Of course, Google opens up another can of worms with its second sentence. If
there could be identifying information in queries, then why does Google give
advertisers access to keyword research tools such as
this. Entering "714"
gave me back a number of phone numbers that someone has searched for in that US
area code. As I explained above, that doesn’t tell me the phone numbers are
correct. They certainly aren’t personally identifiable. I can definitely get
phone numbers in much easier ways. But it’s private information that any Google
advertiser can access by depositing $5 to open an AdWords account.

One of the best things about the Department Of Justice action is that it’s
raising a new examination of issues like these. Should search query logs be made
less accessible to advertisers? Speaking from a marketer’s perspective, I hope
not, especially in that it really is an extremely unlikely case that any
personally identifying information would be revealed. At the very least, it may
cause people to think more carefully about what they put into search boxes in
the first place.

One last thing. Whether queries themselves have personally identifiable
information is especially becoming a hot topic in the

comments
at the MSN Search Weblog, where examples of a name followed by
things like "nazi" or "aids" have been giving. Privacy infringements? No, in the sense that we don’t know
in such examples if any of the information is true or not, as I wrote above.

Having said this, I frankly don’t know whether the government itself is smart
enough to realize this. I already have written about how dumb I think they are
in the request they’ve made. Then I read of this
from Newsweek:

What if certain search terms indicated that people were contemplating
terrorist actions or other criminal activities? Says the DOJ’s Miller, "I’m
assuming that if something raised alarms, we would hand it over to the proper
[authorities]."

So the request for data that supposedly was just being done to measure
whether children might encounter porn through search results now might be used
for other things? Kind of scary — though scary again from how dumb the
Department Of Justice again appears to be.

What are they going to hand over? That a year ago, there was a search for
something they think might be terrorist related, but that they don’t know who
did it, whether it was true or even worth the time to investigate at all?

Want to comment or discuss? Please visit our Search Engine Watch Forums
thread,
Bush
Administration Demands Search Records
.

Postscript from Gary:
I realize that this is not an apples to apples comparison since screening for terrorists on airplanes is a very very very serious issue.

With that out of the way, after reading all of the postings and news coverage about the “search subpeona” this weekend it reminded me of seveal instances reported in 2004 where major airlines handed over traveller information to the government to assist them in building and testing a passenger screening database.
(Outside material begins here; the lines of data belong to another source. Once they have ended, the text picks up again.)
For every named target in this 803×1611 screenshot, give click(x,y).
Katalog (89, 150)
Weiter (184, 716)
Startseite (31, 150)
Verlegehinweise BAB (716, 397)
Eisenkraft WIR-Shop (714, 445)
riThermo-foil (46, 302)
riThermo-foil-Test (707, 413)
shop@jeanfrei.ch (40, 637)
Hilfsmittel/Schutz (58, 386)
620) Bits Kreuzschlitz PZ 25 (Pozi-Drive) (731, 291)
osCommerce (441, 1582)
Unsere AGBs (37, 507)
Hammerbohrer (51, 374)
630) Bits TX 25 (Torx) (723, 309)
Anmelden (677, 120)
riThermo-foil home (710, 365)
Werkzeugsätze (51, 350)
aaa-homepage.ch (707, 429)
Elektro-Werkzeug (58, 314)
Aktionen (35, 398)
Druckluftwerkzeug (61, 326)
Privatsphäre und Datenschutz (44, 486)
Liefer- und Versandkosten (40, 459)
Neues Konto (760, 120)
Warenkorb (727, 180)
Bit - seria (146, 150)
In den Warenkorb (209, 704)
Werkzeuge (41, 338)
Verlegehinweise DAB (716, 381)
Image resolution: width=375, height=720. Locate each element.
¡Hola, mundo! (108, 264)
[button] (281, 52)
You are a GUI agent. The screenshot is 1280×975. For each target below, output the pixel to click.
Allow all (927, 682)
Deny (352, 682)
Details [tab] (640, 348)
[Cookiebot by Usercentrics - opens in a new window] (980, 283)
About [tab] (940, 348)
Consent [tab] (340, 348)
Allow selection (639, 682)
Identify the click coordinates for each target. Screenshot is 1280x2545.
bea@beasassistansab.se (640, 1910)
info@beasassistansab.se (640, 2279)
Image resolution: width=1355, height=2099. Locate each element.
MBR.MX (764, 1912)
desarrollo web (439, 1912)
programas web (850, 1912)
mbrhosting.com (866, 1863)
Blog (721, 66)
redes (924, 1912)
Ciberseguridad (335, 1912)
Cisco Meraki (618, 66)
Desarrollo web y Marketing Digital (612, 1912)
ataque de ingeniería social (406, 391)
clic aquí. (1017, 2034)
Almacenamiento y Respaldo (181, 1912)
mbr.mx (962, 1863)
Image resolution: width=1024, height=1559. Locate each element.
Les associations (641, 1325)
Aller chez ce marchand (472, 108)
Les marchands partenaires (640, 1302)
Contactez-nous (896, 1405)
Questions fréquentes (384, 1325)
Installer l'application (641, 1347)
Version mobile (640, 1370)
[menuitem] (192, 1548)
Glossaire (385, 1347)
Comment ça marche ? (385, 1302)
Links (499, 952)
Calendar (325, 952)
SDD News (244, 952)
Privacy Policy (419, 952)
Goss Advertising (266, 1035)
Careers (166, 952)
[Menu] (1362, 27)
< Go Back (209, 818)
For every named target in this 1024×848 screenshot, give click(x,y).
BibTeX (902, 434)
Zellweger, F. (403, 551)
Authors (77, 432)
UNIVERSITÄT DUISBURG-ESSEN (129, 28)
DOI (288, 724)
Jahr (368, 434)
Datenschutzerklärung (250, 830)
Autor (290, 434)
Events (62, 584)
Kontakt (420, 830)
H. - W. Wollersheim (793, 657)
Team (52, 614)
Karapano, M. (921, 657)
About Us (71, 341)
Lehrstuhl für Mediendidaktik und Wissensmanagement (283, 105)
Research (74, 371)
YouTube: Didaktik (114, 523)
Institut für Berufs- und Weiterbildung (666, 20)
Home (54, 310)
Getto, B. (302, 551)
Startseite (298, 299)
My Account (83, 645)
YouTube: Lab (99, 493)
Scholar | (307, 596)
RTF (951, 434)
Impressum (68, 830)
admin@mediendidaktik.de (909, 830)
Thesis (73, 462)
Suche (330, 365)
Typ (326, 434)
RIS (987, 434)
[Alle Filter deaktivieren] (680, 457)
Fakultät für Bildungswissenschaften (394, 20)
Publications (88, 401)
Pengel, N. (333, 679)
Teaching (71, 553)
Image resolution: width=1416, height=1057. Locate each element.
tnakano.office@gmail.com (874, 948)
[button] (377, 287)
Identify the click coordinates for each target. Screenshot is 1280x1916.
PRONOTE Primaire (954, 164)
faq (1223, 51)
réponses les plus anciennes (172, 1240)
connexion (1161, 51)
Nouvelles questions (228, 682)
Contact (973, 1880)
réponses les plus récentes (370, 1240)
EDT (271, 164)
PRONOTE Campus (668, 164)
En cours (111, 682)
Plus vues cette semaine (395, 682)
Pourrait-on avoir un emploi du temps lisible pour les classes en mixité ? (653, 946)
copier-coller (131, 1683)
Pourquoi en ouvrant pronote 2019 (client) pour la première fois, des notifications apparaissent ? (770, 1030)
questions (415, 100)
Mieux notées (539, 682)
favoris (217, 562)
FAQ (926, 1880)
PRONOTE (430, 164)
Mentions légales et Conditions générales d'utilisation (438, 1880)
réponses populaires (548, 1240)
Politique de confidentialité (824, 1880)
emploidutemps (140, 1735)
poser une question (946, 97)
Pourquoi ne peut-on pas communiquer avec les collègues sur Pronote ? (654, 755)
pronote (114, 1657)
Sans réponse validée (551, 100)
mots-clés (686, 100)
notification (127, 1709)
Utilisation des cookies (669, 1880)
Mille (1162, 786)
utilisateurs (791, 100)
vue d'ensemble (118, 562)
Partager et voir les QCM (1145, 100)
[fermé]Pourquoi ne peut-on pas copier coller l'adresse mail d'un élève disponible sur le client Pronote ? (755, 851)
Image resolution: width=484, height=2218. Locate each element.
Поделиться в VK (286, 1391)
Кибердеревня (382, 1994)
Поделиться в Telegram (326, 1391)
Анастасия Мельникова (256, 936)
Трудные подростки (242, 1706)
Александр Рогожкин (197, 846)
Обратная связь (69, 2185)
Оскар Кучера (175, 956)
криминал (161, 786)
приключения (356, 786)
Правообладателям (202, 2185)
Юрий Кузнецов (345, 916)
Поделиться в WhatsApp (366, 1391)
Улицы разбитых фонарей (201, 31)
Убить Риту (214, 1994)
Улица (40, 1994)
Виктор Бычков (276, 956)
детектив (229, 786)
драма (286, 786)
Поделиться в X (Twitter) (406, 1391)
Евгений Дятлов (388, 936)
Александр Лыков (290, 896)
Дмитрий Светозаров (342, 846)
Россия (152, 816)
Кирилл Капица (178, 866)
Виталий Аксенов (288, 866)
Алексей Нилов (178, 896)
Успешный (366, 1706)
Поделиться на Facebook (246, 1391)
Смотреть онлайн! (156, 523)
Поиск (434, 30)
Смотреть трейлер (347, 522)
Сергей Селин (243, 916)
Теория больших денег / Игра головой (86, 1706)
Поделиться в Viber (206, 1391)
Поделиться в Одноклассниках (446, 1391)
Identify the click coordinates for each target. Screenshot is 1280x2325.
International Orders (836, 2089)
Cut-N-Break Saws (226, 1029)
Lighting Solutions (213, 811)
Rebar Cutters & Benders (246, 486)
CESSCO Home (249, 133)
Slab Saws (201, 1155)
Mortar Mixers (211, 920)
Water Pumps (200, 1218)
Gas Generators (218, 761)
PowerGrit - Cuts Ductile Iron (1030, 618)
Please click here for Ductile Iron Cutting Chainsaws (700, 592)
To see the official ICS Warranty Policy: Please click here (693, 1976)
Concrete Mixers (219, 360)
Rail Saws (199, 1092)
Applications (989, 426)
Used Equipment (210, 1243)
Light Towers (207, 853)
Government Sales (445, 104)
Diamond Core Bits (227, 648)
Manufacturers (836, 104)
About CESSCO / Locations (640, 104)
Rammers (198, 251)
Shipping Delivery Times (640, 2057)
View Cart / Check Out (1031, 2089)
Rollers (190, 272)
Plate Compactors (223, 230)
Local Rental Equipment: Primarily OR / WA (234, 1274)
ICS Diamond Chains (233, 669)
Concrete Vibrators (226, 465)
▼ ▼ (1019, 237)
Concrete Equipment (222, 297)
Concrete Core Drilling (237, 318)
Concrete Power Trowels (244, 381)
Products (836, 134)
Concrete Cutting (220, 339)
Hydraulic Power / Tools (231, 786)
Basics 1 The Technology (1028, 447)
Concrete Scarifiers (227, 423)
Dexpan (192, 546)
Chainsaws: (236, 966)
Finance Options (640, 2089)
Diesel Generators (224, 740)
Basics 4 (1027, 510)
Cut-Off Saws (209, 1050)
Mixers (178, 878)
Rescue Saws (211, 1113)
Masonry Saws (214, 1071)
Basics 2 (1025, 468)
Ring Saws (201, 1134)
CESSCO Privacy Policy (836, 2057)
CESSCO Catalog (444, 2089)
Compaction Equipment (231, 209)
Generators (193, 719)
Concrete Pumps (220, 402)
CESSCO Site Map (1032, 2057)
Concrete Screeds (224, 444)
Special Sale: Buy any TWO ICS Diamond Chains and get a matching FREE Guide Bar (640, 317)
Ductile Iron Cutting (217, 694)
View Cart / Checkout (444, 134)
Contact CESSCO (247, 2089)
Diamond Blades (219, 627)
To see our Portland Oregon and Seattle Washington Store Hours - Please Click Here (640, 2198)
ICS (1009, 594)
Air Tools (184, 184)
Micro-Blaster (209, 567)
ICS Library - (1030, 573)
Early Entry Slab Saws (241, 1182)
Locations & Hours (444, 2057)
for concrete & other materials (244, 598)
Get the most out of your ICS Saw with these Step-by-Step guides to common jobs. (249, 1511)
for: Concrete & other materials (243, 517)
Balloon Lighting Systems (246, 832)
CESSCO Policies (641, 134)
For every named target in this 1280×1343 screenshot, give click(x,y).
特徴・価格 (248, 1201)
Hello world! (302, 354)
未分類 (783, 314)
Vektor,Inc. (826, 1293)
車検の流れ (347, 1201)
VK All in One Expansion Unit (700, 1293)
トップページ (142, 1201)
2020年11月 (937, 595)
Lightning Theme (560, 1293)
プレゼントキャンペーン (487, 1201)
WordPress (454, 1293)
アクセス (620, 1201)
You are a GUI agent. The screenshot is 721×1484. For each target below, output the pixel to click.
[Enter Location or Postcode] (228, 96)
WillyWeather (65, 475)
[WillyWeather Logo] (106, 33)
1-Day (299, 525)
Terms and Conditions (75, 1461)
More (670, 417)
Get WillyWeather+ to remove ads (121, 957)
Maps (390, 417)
These stories got some press attention and some significant outcry from privacy groups but nothing close to what we’re seeing today. Airlines including Jet Blue, Northwest, American, and Delta handed over records that in some cases contained personally identifiable data (credit card info, telephone numbers, etc.) I have links to several news stories here and a page from EPIC that summarizes the Northwest Airlines portion of the story along with related links. Again, let me stress that this is not a direct comparison to the current story but one that might be of interest to some of you.